> Tareas a realizar:
**A)** Según el texto sobre la Revolución Rusa, ¿qué cosas supo hacer el partido porque estaba unido a su pueblo y a lxs trabajadores? Nombra todas.
**B)** Sigue escribiendo el texto sobre la Revolución Rusa desde el punto donde termina.

> Fuente:
----
El cielo por asalto
Hoy se cumple un nuevo aniversario de la Gran Revolución Rusa, acontecimiento que cambiaría la historia de la humanidad y donde el partido Bolchevique, conducido por Vladimir Lenin, conquistaría el poder derrocando el poder de los zares y la burguesía opresora.
Por primera vez lxs obrerxs al frente del pueblo dirigieron el nuevo Estado hacia el socialismo. Este acontecimiento impregnó a millones de obrerxs y pueblos oprimidos del mundo como un faro en la lucha contra el capitalismo, ya en su fase imperialista. Las enseñanzas de esta epopeya popular y los aportes de Lenin serían vitales para abrir los ojos a generaciones que lucharían contra la opresión de un sistema brutal.
Lxs comunistas rusxs, con dirigentes como Lenin a la cabeza, mostraron la tenaz tarea, en condiciones de gran adversidad, de construcción de ese Partido en los territorios, en los lugares claves para el triunfo revolucionario. Un partido Marxista-Leninista que supo estar a la altura porque estuvo vinculado a su pueblo y en particular a lxs trabajadores, y esto le dotó de la sabiduría para planificar cada acción de manera creadora, aprovechar las divisiones y contradicciones en el frente enemigo, así como saber asestar acciones cuando el movimiento de masas está en alza, como saber replegar cuando acecha la ofensiva reaccionaria.
El proceso revolucionario y los aportes teóricos de lxs comunistas rusxs han mostrado en la práctica a lxs revolucionarixs del mundo, que en la encarnizada lucha de clases, en los puntos de inflexión, no puede haber triunfos revolucionarios sin teoría y organización revolucionaria generadora de infinitos instrumentos para el protagonismo del pueblo bajo la dirección de lxs obrerxs.
Estas enseñanzas están vigentes, porque hoy vemos como se pone en discusión cuestiones estructurales del país, y vemos a la reacción terrateniente amenazar con «hacer arder el país si tocan sus intereses», y junto a empresarios -dueños de los monopolios que controlan los resortes de la economía- chantajean para mayores concesiones, señalando que «todo lo que los afecte es un atentado sobre la propiedad privada y las libertades individuales» mostrando la esencia de un país dependiente, dominado en su estructura económica y la súper estructura política por los monopolios y terratenientes.
En definitiva todo está trabado por esa deformación y control de clases. Los pueblos van adquiriendo experiencia en esa confrontación de clases, que deberán ser sintetizadas por el Partido revolucionario generador de instrumentos de frente único en todos los terrenos para empoderar a la clase obrera y el pueblo para que sean protagonistas de su propio destino. Nada puede estar por encima de esto.
----
> Material:

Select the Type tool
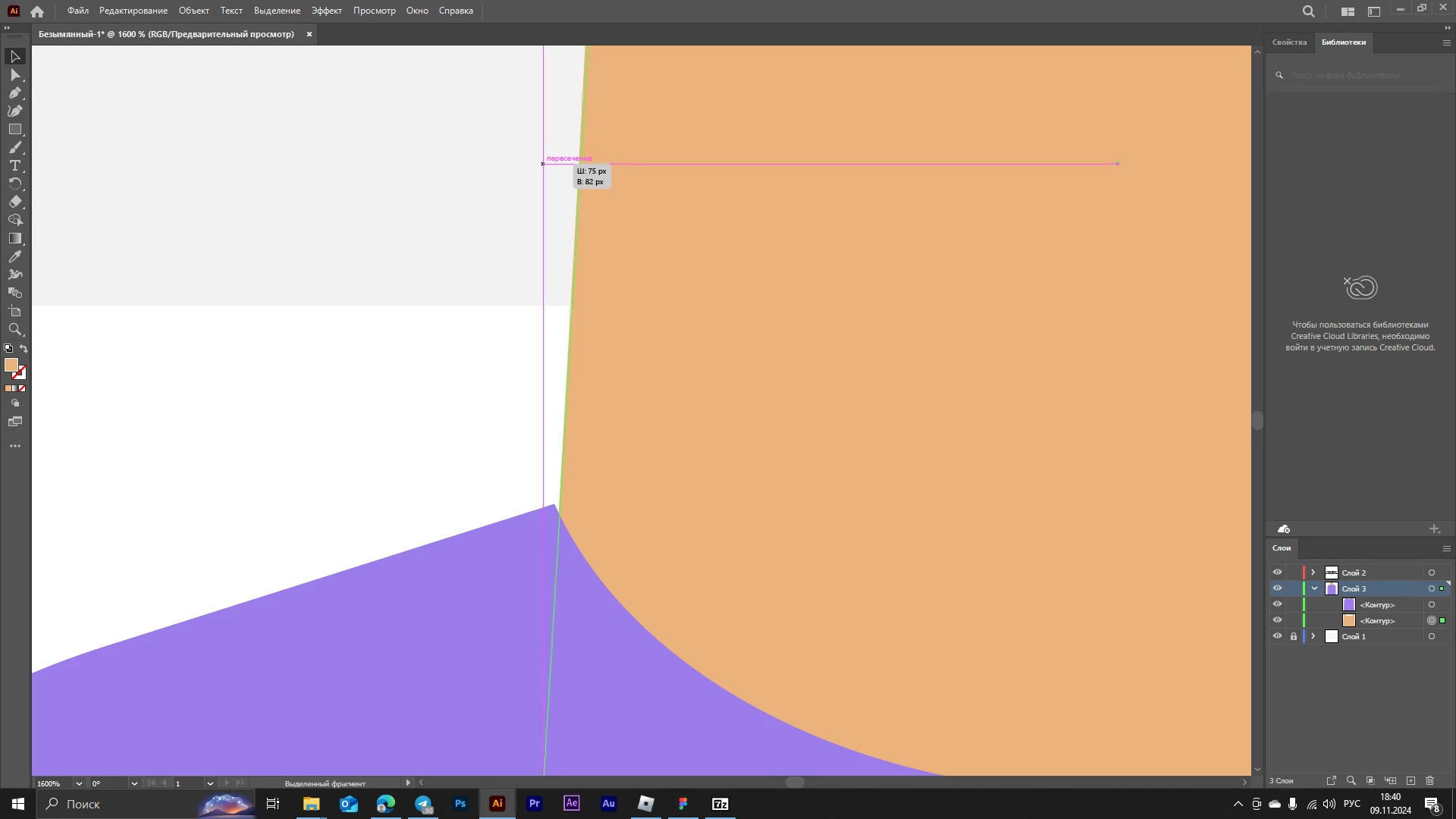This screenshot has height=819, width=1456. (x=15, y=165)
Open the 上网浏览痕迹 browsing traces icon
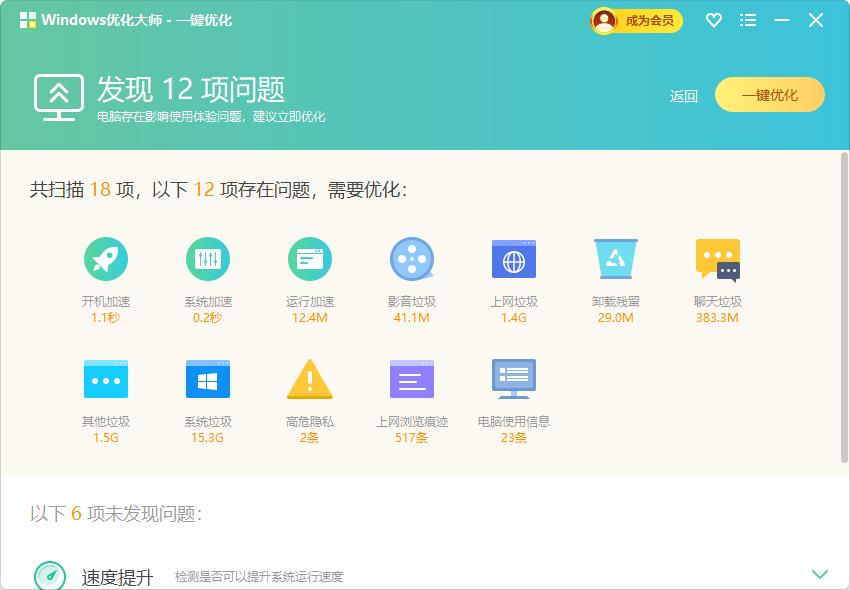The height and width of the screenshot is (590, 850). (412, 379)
----
> Respuestas:
**A)**
- Planificar cada acción de manera creadora.
- Aprovechar las divisiones y contradicciones en el frente enemigo.
- Asestar acciones cuando el movimiento de masas está en alza.
- Replegar cuando acecha la ofensiva reaccionaria.

**B)**
Esta dura realidad muestra que es más necesaria que nunca la revolución que libere al pueblo y al país de la dominación imperialista y su alianza con los terratenientes y otros sectores reaccionarios. Lo vemos en los hechos cotidianos alrededor de la lucha por la tierra para vivir y producir, donde un puñado ostenta millones de hectáreas mientras millones no tienen nada, donde han sido desposeídos y negados del uso y tenencia de la tierra. Esta contradicción se ha agudizado al extremo en el país y no es con represión como se resuelve, sino avanzando en las tareas democráticas. La lucha de las mujeres y diversidades son un ejemplo de esa lucha que caracteriza la etapa en cuanto a la conquista de derechos democráticos que hacen crujir el andamiaje heteropatriarcal que sostiene el Estado.
Lxs revolucionarixs tenemos sobre nuestras espaldas la gran responsabilidad de poder ser portadores de esos instrumentos, para que el pueblo los tome como propios y juegue de local en la lucha por su liberación en camino hacia el socialismo.
«Prepararse, prepararse y prepararse» sostenía Lenin. Este principio debe acompañar cada lucha allí donde existe un derecho avasallado. Debe acompañar a aquellxs que quieran ser protagonistas de este gigantesco y apasionado desafío, ensanchando sus espaldas, haciendo latir a toda marcha sus corazones, porque así lo hicieron lxs bolcheviques, la clase obrera y el pueblo ruso cuando conquistaron el cielo por asalto.
Así lo describe el comunista y periodista estadounidense John Reed en su obra «Diez días que estremecieron el mundo», publicado en 1919, donde relata de manera extraordinaria y apasionada la Revolución bolchevique. Un relato vivo, de primera mano con los detalles y el día a día de aquellos acontecimientos que conmovieron a los pueblos del mundo.
El sentido de esta publicación es la de volcar a la lectura del libro todo, pero por sobre todo la de entusiasmar a seguir el ejemplo de este y otros revolucionarios que unieron su destino al de la clase obrera y oprimidxs del mundo.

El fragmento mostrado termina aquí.